** SUPPLIED TEXT **
- - - - -
Saturday, March 9, 2013

Huckleberry Hill Bridge, Avon, CT

Huckleberry Hill Bridge
It's the last snow of the season, and the time is running out to get some covered bridge pictures before the last snow. The snows we have gotten this winter have either been so light to not make the trip worthwhile, or so heavy that I couldn't drive there safely.

Come the perfect storm -- so to speak -- Friday. The heavy, wet snow had made us work from home, but the weather Saturday -- today -- would be so warm that traveling wouldn't be an issue. I only needed to find a bridge to get to before the snow melted, given I had to work in the morning.

I've found a map that collects together all the covered bridges in New England, state by state. The closest covered bridge that I haven't already been to, was this pedestrian bridge in Avon.


The Huckleberry Hill Bridge in Countryside Park was built in 1968 to cross the man-made pond and waterfall. At least one site claims it is a Town truss bridge, and I can see how they got that impression, because of the non-structural lattice. A look inside the portal clears it up, it's a Pratt truss bridge.


I haven't posted since September; I have some bridges on deck that I wasn't terribly happy with, but will post. This year, though -- I'm gonna abuse the heck out of that covered bridge map.

Tuesday, September 25, 2012

Braga Bridge, Fall River-Somerset, MA

Charles M. Braga Jr Bridge
My group at work changed floors; now we're located with the business folks (for whom we're the IT department), and I get to listen to the business folk talk about the business. And one mentioned the Braga Bridge.

My ears perked up, as they always do when bridges are the topic. But especially the Braga Bridge -- I knew that bridge. I had a picture of that bridge.

I got this picture on my way between two other bridges, neither of which I have written about. Because the pictures weren't great, the light was wrong... as they are with this bridge, the Braga Bridge, about which a haiku contest was run:
Six-lane thoroughfare; 
Minus two lanes of repair;
Four lanes of despair. 
Jay Martineau, Westport
I grew up not terribly far from here, and some school trip or other got us visiting the Battleship Massachusetts, which is permanently docked on the Fall River side of the bridge (you can see it there, though the battleship gray blends in so perfectly with the water and the background that it's almost like it was designed to...)

Bizarrely, I don't remember this bridge from when I was a kid. I have no explanation.

Replica of the Iwo Jima Memorial
I shot the bridge from a really beautiful park along the Taunton River just up from the bridge and just below a rather ordinary bridge that I couldn't get any sort of picture of. The park is dominated by a replica of the Iwo Jima Memorial. I had no idea it was there. I love most being surprised by the things I find when I'm bridge hunting.
- - - - -
** GIVEN RECORDS **
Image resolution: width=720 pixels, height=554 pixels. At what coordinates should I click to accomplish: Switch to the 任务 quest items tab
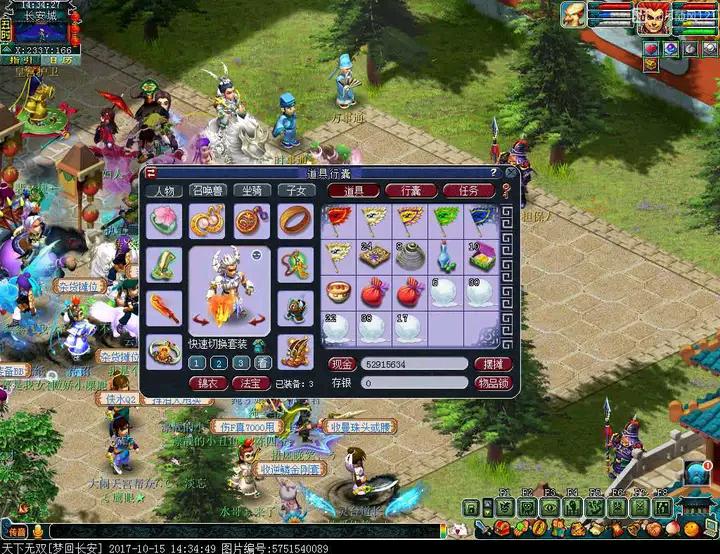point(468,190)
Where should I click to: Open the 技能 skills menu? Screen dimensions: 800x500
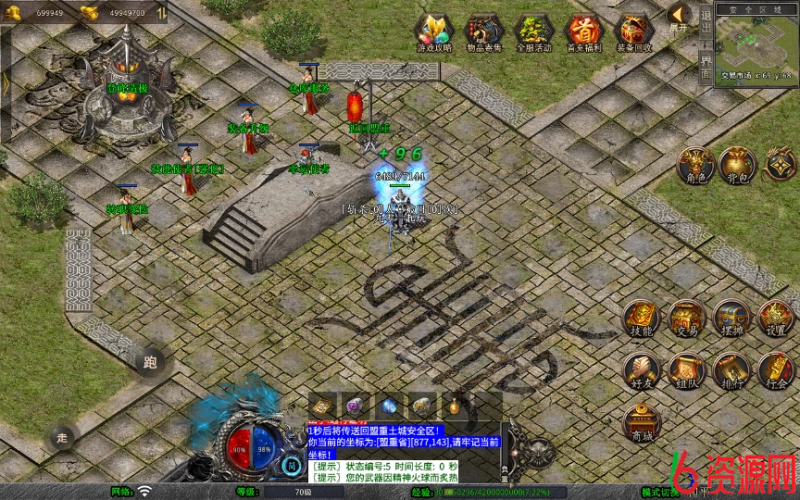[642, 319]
- - - - -
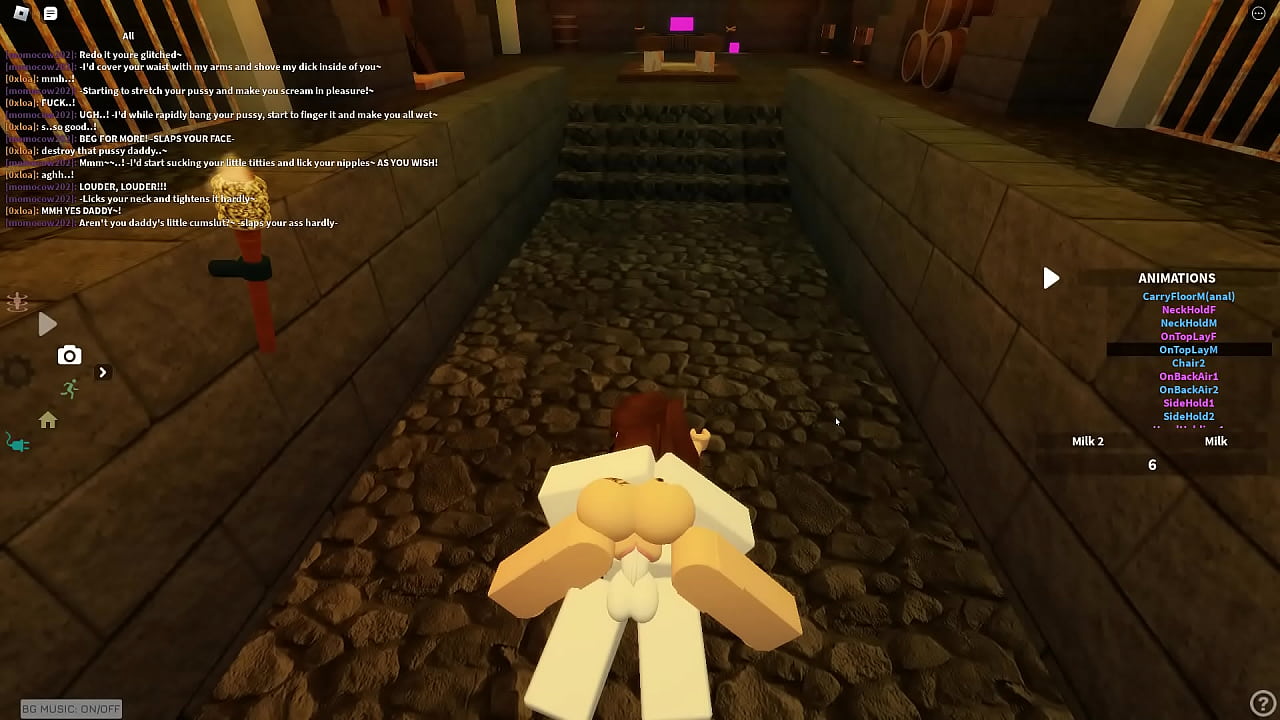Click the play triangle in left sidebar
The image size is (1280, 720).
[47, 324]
- - - - -
** WRITTEN EXERCISE 1 **
Count the lines in the entries that contain the string "should", treating case as significant, and reply with only that number.
** WRITTEN EXERCISE 2 **
Pick up the blog post about covered bridges and the Braga Bridge where it stops, and continue it.

** TASK RESPONSE 1 **
2

** TASK RESPONSE 2 **
Brayton Point Power Plant
Across the river from the park is the Brayton Point Power Plant, which I assumed to be nuclear, but is actually a coal powered generating station.

The Braga Bridge is much longer than I show in the picture, but it's hard to get the entire bridge in a shot, and stitching all the pictures together doesn't look cool. It's all a deck truss bridge up until this Warren truss bit on the Fall River side... so in your imagination, draw an endless line to the right. The whole bridge is over a mile long.

I was going to head down to the USS Massachusetts and try to get a more oblique shot of the bridge... but then I noticed something in the distance behind the Braga Bridge.

OMG... what bridge is THAT?
THAT... is the Mount Hope Bridge in Bristol, Rhode Island. And it instantly became the next stop on my hunt.

What was the first stop? The reason for the trip in the first place?

It was a viaduct about which Wikipedia had said was almost impossible to photograph without trespassing. I took that challenge. Someday I'll let you see how it turned out.

Sunday, September 23, 2012

Railroad Bridge, Fredericksburg, VA

Railroad bridge across the Rappahannock River
I stopped in historic Fredericksburg, Virginia, on my way to visit my son this past weekend. Traffic along I-95 made it dark before I got to town, so I made sure to rise with the sun the next morning in search of the fanous Rappahannock River railroad bridge.

It's a concrete, eight (or so) span open spandrel arch bridge. The bridge is in active use by cargo and passenger trains; there is a beautiful Amtrak station just a block west of the bridge. It's a wonderful river crossing in its on right, but this is not the bridge that made Fredericksburg famous.

This bridge is very near the former site of an earlier bridge -- a bridge that was instrumental in one of the most one-sided battles in the Civil War.

Mural of the bridge on a Fredericksburg wall
In December of 1862, Union forces, desperate for a victory, were looking for a victory against Confederate forces entrenched in and around Fredericksburg. Blocked by the Rappahannock River, a tributary of the Potomac River, the two sides stared at each other until the Union Army could deliver sufficient pontoon bridge segments to build a bridge across the river -- which the army proceeded to do, under continual fire from the Confederates.

The pontoon bridges prior to the Battle of Fredericksburg (ca 1862)

The Union army, encamped on the east side of the river very near George Washington's boyhood home, crossed the pontoon bridges, taking heavy losses, and entered into close combat with the Confederates among the streets and homes of Fredericksburg, eventually making a concerted effort to break the fortified lines on Marye's Heights.

They failed and were forced to withdraw. Union losses were twice those of the Confederates, a bitter loss that shook the North's already fragile support for Lincoln's War.


A riverboat idles at Fredericksburg's City Dock as geese fly overhead
Fredericksburg today is an arts center for the area and home to the University of Mary Washington. It has a thriving night life and is extremely bicycle-friendly -- many of the city streets encourage bicyclists to use the entire right lane.

It also sports the second largest mall on the East Coast, the Central Park Mall, which makes travel on the outskirts of the city problematic during shopping hours.

Bridge from the pumping station
Beautiful bridge, beautiful city.

Sunday, August 26, 2012

Providence River Bridge -- at night!

Providence River Bridge
I'm back!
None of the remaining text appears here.